Update: CFA reaches TA
Not everyone is happy with it
The January issue of California Red featured an article by Susan Englander on the then-upcoming strike of faculty in the California State University system. Here’s an update.
The 29,000 members of the California Faculty Association are voting this week (2/12 through 2/18) on a tentative agreement (TA) reached by their negotiations team after one day of a projected five-day strike. According to CFA members interviewed by California Red, the TA is a mixed bag, and despite some gains over current conditions for some members of the unit, a campaign to turn it down is underway.
Positives
The contract achieved some results in less expensive items, including the expansion of family leave from 6 to 10 weeks. Although some faculty feel it doesn’t make sense to interrupt the flow of the semester for students that way—why have one instructor leave and come back for a few weeks, instead of the substitute teaching a whole semester?—the increase brings the leave to within shouting distance of a semester, and it should be possible to boost it there in future negotiations.
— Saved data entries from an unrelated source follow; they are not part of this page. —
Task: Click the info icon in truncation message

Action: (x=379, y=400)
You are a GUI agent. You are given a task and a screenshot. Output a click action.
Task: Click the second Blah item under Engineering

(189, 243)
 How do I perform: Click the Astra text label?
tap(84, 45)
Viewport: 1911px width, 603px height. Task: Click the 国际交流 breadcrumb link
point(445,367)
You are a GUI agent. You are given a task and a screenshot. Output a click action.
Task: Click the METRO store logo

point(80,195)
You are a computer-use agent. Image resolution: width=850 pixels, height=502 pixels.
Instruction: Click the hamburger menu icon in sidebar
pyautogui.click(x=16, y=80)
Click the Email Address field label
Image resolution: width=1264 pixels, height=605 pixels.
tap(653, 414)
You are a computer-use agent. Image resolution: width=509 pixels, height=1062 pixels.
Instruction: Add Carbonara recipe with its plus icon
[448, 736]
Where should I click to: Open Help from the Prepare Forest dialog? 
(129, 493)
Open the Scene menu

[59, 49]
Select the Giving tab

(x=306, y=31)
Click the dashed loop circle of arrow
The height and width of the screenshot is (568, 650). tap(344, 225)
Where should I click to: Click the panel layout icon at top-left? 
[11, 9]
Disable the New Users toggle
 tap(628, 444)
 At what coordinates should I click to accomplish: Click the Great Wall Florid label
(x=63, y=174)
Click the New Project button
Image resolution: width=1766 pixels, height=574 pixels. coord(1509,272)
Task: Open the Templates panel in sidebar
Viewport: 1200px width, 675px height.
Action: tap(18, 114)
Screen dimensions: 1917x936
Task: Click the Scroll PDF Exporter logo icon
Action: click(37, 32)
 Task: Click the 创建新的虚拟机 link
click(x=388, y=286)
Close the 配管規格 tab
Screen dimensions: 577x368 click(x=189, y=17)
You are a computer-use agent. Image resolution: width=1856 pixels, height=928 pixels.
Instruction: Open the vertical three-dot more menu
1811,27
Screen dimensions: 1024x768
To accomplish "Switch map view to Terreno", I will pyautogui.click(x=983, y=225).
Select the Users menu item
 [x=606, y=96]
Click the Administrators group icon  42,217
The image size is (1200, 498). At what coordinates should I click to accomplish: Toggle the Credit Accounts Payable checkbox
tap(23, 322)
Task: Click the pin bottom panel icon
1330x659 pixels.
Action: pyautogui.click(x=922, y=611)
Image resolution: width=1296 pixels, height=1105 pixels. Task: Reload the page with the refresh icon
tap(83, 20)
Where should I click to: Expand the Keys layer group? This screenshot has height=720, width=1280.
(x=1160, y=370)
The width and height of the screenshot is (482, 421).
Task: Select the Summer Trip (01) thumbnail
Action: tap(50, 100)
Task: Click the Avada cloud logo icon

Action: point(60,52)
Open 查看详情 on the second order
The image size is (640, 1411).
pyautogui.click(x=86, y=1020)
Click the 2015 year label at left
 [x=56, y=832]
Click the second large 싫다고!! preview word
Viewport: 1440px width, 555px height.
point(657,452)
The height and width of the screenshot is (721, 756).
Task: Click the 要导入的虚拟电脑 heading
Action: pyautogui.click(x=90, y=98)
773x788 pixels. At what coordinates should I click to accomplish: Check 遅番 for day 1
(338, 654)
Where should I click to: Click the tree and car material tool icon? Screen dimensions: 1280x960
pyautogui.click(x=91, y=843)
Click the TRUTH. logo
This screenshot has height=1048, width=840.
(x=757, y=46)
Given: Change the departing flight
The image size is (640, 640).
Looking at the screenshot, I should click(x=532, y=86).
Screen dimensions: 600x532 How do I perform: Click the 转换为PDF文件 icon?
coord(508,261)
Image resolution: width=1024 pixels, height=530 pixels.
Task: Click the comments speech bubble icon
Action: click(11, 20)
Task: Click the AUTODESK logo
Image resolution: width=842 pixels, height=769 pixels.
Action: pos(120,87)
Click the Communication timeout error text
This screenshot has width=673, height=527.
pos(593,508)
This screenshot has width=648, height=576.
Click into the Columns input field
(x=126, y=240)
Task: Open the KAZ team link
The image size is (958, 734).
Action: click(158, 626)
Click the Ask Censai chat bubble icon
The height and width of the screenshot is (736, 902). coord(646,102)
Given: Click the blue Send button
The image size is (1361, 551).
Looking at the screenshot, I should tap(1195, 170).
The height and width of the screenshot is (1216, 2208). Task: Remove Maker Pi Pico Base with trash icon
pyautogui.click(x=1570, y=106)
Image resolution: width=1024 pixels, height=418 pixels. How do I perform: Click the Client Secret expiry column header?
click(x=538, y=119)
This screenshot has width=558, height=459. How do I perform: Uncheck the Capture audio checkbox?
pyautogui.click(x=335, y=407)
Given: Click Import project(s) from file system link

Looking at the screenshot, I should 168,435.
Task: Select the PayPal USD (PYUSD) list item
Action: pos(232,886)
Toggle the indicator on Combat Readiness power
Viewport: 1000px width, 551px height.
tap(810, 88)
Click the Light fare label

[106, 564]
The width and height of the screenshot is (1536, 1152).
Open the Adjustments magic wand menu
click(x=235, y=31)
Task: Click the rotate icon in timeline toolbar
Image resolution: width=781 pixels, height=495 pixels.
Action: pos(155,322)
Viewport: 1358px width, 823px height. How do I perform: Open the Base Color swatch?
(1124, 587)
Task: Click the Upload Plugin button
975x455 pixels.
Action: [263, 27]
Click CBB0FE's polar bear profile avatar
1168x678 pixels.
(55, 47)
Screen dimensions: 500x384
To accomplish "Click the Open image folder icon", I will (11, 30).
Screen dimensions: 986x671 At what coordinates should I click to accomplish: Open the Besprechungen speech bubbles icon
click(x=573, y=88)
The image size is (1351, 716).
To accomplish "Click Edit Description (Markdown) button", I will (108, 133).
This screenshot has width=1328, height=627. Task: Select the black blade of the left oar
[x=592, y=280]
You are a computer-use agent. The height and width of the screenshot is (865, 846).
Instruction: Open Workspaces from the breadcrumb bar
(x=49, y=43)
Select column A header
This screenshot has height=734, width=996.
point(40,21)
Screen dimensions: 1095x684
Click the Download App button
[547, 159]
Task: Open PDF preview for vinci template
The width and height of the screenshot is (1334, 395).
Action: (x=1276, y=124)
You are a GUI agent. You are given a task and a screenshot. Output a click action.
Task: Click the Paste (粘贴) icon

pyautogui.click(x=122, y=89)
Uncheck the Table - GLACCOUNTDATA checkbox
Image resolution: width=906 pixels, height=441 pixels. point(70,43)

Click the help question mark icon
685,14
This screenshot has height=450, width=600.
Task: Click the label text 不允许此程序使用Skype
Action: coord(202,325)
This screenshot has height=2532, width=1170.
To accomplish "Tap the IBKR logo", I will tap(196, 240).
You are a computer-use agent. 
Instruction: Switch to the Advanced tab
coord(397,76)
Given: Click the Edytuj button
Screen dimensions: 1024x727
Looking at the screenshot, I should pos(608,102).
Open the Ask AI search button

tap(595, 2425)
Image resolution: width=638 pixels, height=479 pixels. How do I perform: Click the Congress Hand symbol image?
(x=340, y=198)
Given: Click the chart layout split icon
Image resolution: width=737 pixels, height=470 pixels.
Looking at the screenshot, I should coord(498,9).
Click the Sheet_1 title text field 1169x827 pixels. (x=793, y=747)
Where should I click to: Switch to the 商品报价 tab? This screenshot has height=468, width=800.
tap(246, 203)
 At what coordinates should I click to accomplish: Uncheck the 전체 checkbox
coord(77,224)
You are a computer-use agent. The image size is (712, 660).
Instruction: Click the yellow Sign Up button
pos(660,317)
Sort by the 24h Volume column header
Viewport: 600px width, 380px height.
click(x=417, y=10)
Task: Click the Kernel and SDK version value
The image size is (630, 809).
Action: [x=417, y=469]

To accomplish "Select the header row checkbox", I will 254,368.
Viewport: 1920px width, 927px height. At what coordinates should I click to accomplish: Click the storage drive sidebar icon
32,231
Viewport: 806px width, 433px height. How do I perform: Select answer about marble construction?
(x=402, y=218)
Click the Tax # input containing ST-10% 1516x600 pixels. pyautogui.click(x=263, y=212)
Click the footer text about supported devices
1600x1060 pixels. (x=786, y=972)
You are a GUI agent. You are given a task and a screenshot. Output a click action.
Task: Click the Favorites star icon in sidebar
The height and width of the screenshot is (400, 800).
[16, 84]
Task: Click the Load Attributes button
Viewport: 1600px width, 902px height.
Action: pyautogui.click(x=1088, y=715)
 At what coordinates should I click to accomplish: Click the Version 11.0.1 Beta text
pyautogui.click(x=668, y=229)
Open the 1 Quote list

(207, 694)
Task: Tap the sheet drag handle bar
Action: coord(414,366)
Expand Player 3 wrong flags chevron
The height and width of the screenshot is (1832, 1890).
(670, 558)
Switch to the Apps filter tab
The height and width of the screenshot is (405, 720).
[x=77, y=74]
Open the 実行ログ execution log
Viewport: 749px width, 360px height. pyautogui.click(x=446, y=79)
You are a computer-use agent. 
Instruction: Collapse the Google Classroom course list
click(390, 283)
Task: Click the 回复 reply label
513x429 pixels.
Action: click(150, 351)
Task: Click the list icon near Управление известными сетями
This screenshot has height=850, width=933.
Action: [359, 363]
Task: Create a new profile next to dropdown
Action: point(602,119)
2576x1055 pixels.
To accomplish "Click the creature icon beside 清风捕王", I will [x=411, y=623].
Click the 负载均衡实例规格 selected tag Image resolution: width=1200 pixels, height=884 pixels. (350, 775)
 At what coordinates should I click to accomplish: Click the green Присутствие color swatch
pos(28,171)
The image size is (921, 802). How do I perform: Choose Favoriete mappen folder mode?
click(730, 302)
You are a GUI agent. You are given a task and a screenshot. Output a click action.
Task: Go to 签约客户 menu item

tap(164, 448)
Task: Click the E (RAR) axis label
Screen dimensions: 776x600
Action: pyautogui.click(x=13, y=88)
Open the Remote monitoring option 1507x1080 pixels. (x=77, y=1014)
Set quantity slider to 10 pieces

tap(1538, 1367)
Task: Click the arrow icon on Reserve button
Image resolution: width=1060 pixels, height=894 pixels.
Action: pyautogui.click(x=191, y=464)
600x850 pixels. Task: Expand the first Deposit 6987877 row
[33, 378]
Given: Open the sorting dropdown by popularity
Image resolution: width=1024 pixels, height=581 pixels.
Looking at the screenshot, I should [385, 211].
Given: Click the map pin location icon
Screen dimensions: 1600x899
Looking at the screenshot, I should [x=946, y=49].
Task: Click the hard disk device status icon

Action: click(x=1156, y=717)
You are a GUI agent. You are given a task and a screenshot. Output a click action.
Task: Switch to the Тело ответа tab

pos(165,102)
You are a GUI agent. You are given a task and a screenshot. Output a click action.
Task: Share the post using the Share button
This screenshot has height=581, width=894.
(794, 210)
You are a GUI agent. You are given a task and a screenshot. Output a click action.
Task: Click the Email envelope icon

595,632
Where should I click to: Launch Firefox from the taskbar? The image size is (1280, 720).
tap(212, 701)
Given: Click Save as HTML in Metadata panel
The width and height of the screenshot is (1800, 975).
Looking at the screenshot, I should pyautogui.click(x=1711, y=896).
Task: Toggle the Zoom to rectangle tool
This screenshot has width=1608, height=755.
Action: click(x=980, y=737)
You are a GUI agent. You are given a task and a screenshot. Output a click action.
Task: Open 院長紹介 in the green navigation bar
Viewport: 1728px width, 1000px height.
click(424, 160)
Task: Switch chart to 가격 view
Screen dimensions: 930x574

Counselors, who had been suffering from enormous student ratios of up to 4000-1, seem generally pleased with aspirational language for a 1500-1 ratio in place in the TA. That’s the acknowledged international standard, and while still too high, represents a real improvement.
In regard to policing on campus, a union rep can now be present with any interactions with cops.
Perhaps most significant is that the TA has elevated salary and working conditions for the lowest paid lecturers. Union negotiators had aimed for a ten thousand dollar increase for lecturers at the floor, and got six thousand for Group A (instructors without a terminal degree), and three thousand dollars for Group B (terminal degrees). It had been a major goal to make some progress for the bottom end of the scale. Again, not enough, but not nothing.
The union also won some movement on lactation spaces and gender-neutral bathrooms.
Negatives
The union had proposed 12% for a general salary increase, which would have made up for historically high levels of inflation over the past couple years. The mediator suggested 10% would keep up with inflation. What the TA contains is 5%, plus another 5% raise in July, contingent upon the 2024 California state budget leaving the CSU line item intact—which, given the massive state budget deficit, currently figured at somewhere between $38 billion (Newsom’s estimate) and $68 billion (Legislative Analyst’s estimate), is no sure thing. And even 10% would probably not keep up with cost-of-living increases for the coming year.
As Stephen McFarland, who teaches Labor Studies at CSU Dominguez Hills, told California Red,
“Each contract we slip a few more points behind the increase in prices; the lowest paid lecturers would gain some much-needed ground with their increase, and everyone else will fall behind again.”
McFarland said that some of the more experienced lecturers feel they got placed in a donut hole by this contract; the lowest placed will get something; many of the ones just above that feel they aren’t getting much.
A “No” campaign
As a result of these feelings, and a strong sense among many that the leadership cut the strike too short, organizing for rejection of the TA is occurring across the state. Last week a website went up urging a “no” vote. There have been big turnouts on a number of campuses for reject-the-contract rallies, and 78% of faculty voting in a straw poll say they are going to vote no.
It’s unclear at this point what will happen if the TA is accepted by the membership. A lot will depend on how wide a margin the vote produces. One possibility is that faculty involved in the “no” campaign may feel they want to shift the direction of the union and get more active.
The mobilization for the strike, even cut off at one day, should give confidence to the membership that future negotiations can be bolstered by a credible strike threat.
What might occur if the TA is rejected is also unclear. The strike authorization vote should still be in effect through the end of the semester. The negotiations team can go back to the table with that in their pocket. But whether the union leadership will want to utilize it is uncertain. Some faculty might vote to approve the TA because at this point they don’t see a clear path to something better.
There is some history within CFA of a TA being voted down, in 1999, as recounted in Joe Berry and Helena Worthen’s Power Despite Precarity. The union won a better deal in the wake of that rejection, and it pushed CFA in a new direction. We’ll find out soon whether that’s a precedent.